The prophet Jeremiah lived through the greatest disaster that befell the nation of Israel: the final stages of its conquest and exile. There was nothing left to hope in. In the throes of this disaster Jeremiah finds it easier to believe in God’s judgement & wrath than in his mercy & joy in his people. That is the state that Jeremiah is in when he questions God over buying a field, a possession in Israel, when all is lost (Jeremiah 32:25). He can’t see past the present judgement to a future hope. We can find ourselves in the same position.
God is straight with Jeremiah (32: 36-44) on the coming judgement, and equally straight about the future hope. Just listen to what God says:
“Behold I will gather them.” 32:37
“They shall be my people, and I will be their God.” 32:38
“I will rejoice in doing them good.” 32:41
“I will plant them … with all my heart and soul.” 32:41
In the depths of disaster and difficulty it is always hard to hold on to the promises.

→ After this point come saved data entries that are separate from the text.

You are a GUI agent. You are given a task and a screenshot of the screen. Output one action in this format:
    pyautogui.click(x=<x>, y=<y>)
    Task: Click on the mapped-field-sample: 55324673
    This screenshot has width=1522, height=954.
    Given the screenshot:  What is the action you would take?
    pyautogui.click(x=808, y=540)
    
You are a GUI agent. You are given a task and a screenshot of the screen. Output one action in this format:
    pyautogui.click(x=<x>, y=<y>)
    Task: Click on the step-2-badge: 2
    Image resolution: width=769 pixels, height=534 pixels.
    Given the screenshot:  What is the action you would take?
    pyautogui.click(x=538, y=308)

And yet, the promised disaster arriving was straightforward proof that God was following through on his promises, and if he has followed through with promised disaster he will follow through on promised good.

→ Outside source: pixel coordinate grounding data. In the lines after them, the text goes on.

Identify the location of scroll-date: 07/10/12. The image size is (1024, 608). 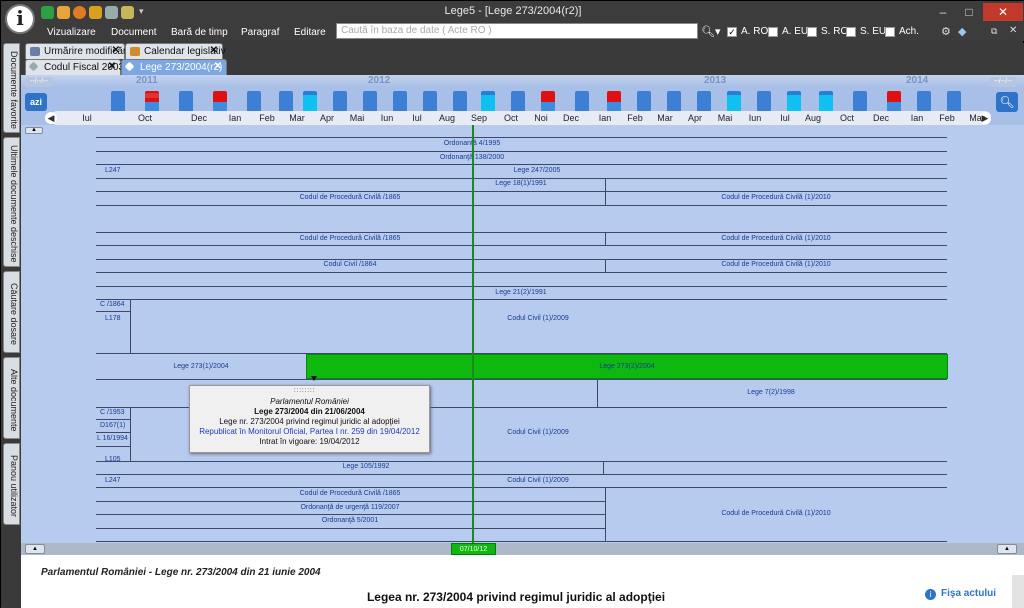
(474, 549).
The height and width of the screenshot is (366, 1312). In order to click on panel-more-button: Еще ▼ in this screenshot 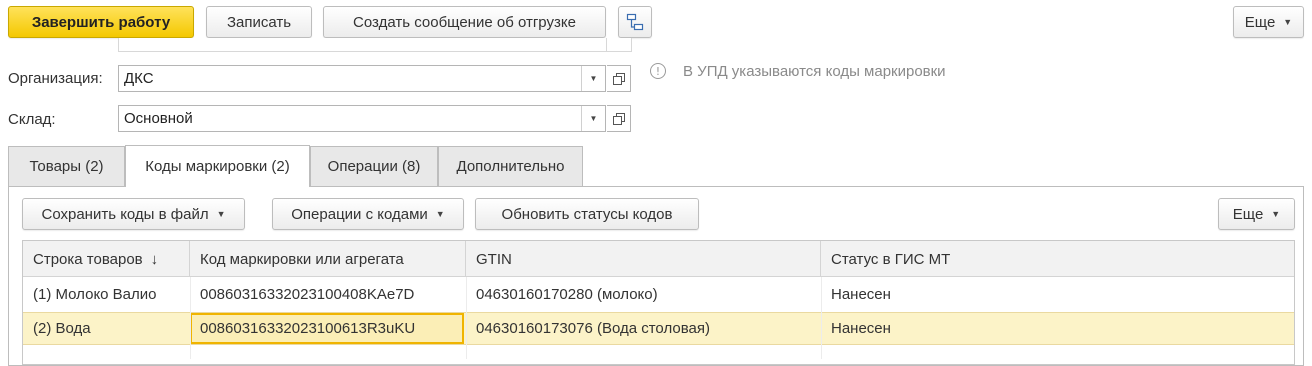, I will do `click(1256, 214)`.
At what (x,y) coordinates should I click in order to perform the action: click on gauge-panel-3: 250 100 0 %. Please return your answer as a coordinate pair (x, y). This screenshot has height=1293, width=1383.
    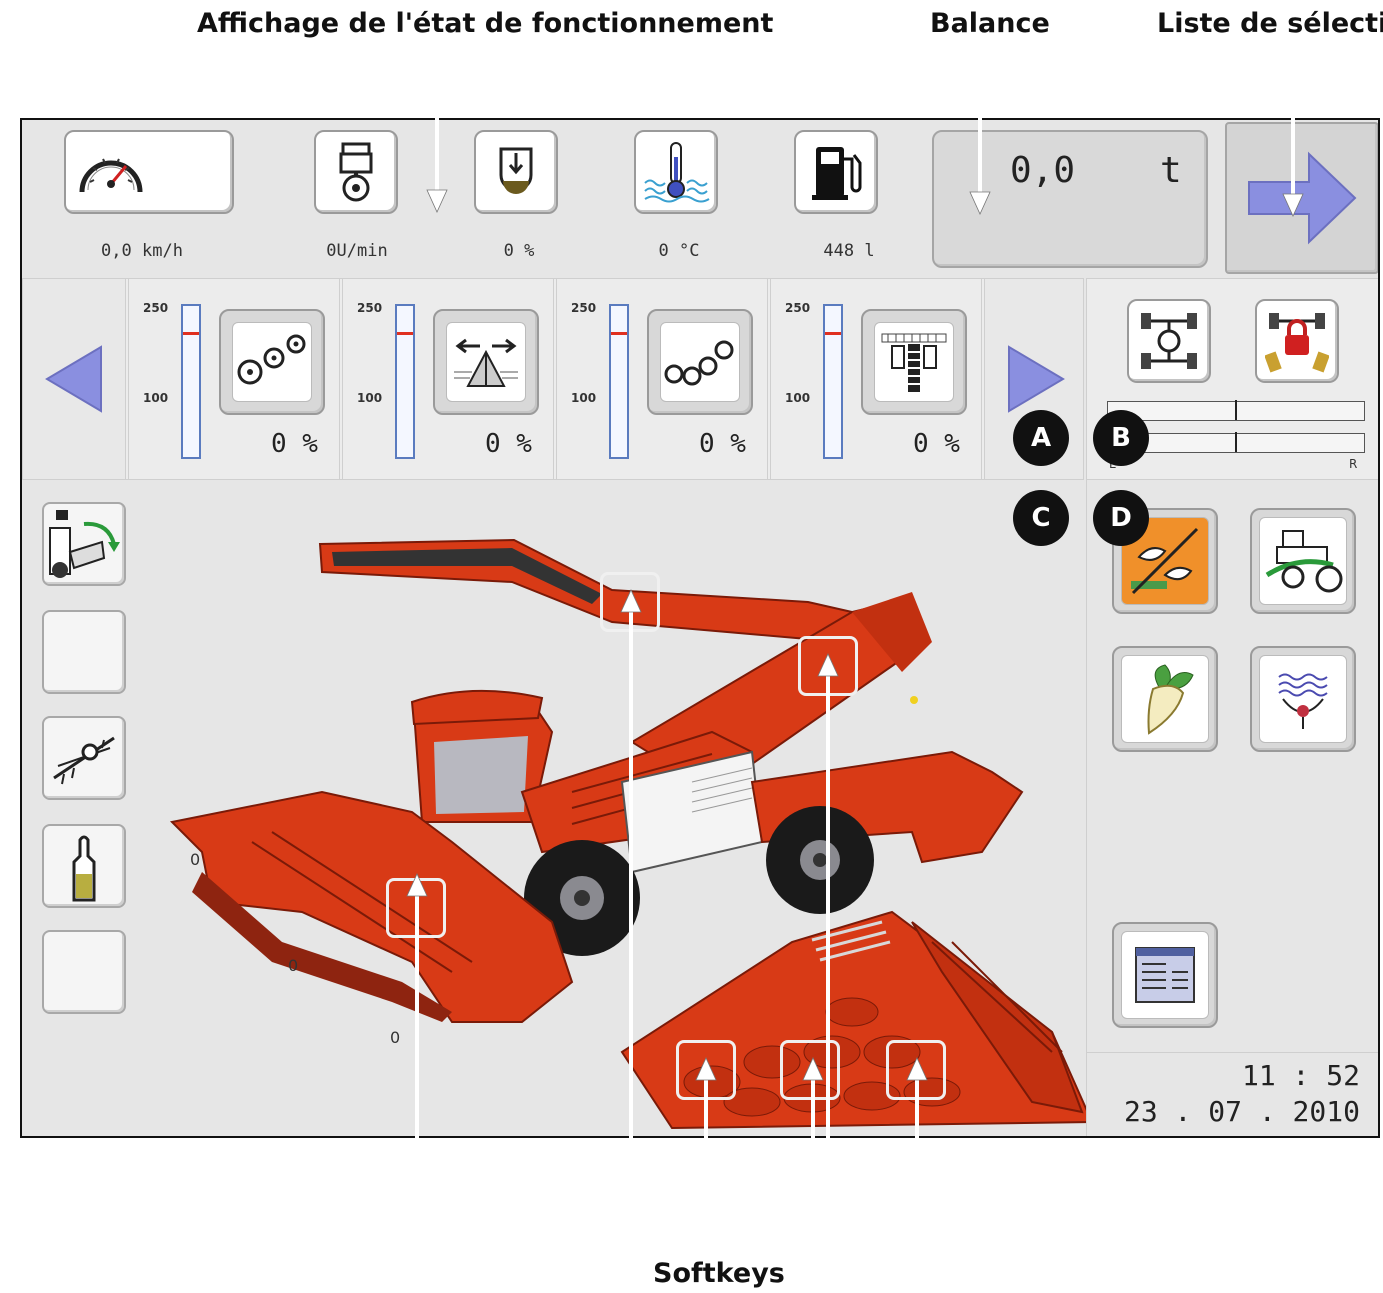
    Looking at the image, I should click on (662, 379).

Not every difficult time is a judgement on us, Job’s story proves that conclusively, but in every difficult time we have the promise of good through a faithful God who has fulfilled every promise he has made. When he promises “they will be my people and I will be their God” he will do it!
That this same God rejoices in doing us good and plants us with all his heart and soul should give each one of us cause to rejoice in him, and live in him and with him with all our hearts and souls.
In the depths of disaster and difficulty let’s hold on the the precious promises that God has already given us, knowing that he will fulfil them.